Closed tianwen2976 closed 6 years ago
Seems like the package is starting to lose compatibility with Python 2.7, especially for those with newer versions of pandas, numpy, matplotlib installed. Can you try in Python 3?
Ok, I am trying with python 3.
I use Python 3.4 and I still get the same error.
Traceback (most recent call last):
File "test.py", line 22, in <module>
backtest.start(data, kernel='rbf', C=1, gamma=10)

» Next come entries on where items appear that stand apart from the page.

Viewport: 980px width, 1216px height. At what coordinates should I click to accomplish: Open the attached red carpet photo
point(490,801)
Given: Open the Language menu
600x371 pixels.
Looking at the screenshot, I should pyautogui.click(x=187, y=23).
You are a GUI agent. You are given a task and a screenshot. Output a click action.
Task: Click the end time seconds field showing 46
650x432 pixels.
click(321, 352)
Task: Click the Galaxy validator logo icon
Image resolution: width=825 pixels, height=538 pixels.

File "/home/machol/virtualenv3/lib/python3.4/site-packages/clairvoyant/engine.py", line 197, in start
Engine.start(self, data, **kwargs)
File "/home/machol/virtualenv3/lib/python3.4/site-packages/clairvoyant/engine.py", line 60, in start
self.model.fit(X, y)
File "/home/machol/virtualenv3/lib/python3.4/site-packages/clairvoyant/engine.py", line 22, in fit
self.svc.fit(self.scaler.transform(self.XX), self.yy)

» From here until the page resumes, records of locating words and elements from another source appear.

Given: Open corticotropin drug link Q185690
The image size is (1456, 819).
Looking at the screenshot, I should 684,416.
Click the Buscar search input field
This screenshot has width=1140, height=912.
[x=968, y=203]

File "/home/machol/virtualenv3/lib/python3.4/site-packages/sklearn/svm/base.py", line 187, in fit
fit(X, y, sample_weight, solver_type, kernel, random_seed=seed)
File "/home/machol/virtualenv3/lib/python3.4/site-packages/sklearn/svm/base.py", line 254, in _dense_fit
max_iter=self.max_iter, random_seed=random_seed)
File "sklearn/svm/libsvm.pyx", line 59, in sklearn.svm.libsvm.fit
TypeError: a float is required
Below is the installed library:
Package Version
--------------- -------
backports-abc 0.5
bokeh 0.13.0
clairvoyant 1.0
cycler 0.10.0
Jinja2 2.10
kiwisolver 1.0.1
MarkupSafe 1.0
matplotlib 2.2.3
numpy 1.15.1
packaging 17.1
pandas 0.23.4
pip 18.0
pyparsing 2.2.0
python-dateutil 2.7.3
pytz 2018.5
PyYAML 3.13
scikit-learn 0.19.2
scipy 1.1.0
setuptools 5.5.1
six 1.11.0
tornado 5.1
@anfederico
I think the position of **kwargs
should be put to the end.
self.svc = SVC(**kwargs, probability=True) =>
self.svc = SVC(probability=True, **kwargs)
After modifying, the program runs successfully.
Whoops, you're right, it should be at the end.
I am trying to run the example from your instructions. data comes from example/data.csv
I am getting the error:
Traceback (most recent call last): File "test.py", line 22, in
backtest.start(data, kernel='rbf', C=1, gamma=10)
File "/home/machol/virtualenv/local/lib/python2.7/site-packages/clairvoyant/engine.py", line 197, in start
Engine.start(self, data, **kwargs)
File "/home/machol/virtualenv/local/lib/python2.7/site-packages/clairvoyant/engine.py", line 60, in start
self.model.fit(X, y)
File "/home/machol/virtualenv/local/lib/python2.7/site-packages/clairvoyant/engine.py", line 22, in fit
self.svc.fit(self.scaler.transform(self.XX), self.yy)
File "/home/machol/virtualenv/local/lib/python2.7/site-packages/sklearn/svm/base.py", line 187, in fit
fit(X, y, sample_weight, solver_type, kernel, random_seed=seed)
File "/home/machol/virtualenv/local/lib/python2.7/site-packages/sklearn/svm/base.py", line 254, in _dense_fit
max_iter=self.max_iter, random_seed=random_seed)
File "sklearn/svm/libsvm.pyx", line 59, in sklearn.svm.libsvm.fit
TypeError: a float is required
My python version is 2.7.9。